_ENTRIES SUPPLIED:_
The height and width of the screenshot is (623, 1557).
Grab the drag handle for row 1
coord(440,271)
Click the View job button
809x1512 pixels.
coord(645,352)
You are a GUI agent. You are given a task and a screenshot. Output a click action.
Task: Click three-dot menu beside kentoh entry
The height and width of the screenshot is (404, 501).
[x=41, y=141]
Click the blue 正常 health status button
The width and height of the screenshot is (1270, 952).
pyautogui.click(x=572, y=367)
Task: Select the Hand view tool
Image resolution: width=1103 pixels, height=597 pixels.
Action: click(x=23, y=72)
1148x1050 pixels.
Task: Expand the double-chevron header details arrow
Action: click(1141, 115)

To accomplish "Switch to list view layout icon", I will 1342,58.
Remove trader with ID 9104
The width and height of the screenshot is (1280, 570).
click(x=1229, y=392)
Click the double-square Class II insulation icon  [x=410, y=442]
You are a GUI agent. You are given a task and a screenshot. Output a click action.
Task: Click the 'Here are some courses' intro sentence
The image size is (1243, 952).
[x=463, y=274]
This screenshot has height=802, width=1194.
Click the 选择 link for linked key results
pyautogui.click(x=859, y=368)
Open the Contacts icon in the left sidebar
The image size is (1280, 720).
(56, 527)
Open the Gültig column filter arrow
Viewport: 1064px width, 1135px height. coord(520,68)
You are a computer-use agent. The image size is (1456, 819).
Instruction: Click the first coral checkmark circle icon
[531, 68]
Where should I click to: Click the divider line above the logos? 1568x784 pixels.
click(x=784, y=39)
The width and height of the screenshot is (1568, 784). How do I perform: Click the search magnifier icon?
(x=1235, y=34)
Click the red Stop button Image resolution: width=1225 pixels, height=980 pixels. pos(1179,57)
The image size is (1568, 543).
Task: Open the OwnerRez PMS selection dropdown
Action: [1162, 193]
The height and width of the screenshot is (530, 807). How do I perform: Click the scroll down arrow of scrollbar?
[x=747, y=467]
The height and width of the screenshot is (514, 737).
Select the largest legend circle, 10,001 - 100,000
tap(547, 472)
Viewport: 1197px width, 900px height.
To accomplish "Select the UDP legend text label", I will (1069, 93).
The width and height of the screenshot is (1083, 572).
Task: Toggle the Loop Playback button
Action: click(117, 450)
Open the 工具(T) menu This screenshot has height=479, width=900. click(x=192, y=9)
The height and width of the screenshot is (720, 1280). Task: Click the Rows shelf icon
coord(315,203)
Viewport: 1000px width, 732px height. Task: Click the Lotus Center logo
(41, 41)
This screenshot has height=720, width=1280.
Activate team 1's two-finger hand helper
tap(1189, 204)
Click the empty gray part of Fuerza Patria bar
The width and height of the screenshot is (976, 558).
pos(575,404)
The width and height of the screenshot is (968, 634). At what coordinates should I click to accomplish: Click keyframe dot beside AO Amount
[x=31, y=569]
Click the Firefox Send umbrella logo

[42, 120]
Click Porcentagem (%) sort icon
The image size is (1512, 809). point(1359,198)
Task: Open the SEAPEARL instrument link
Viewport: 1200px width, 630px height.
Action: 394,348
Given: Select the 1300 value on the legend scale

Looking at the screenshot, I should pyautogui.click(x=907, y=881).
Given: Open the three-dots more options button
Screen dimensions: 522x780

_PROBLEM DESCRIPTION:_ Above are the entries. Output exactly the lines beginning with the line that has "Click the blue 正常 health status button" and ending with the line that has "Task: Select the Hand view tool".

_ANSWER FOR THIS EXERCISE:_
Click the blue 正常 health status button
The width and height of the screenshot is (1270, 952).
pyautogui.click(x=572, y=367)
Task: Select the Hand view tool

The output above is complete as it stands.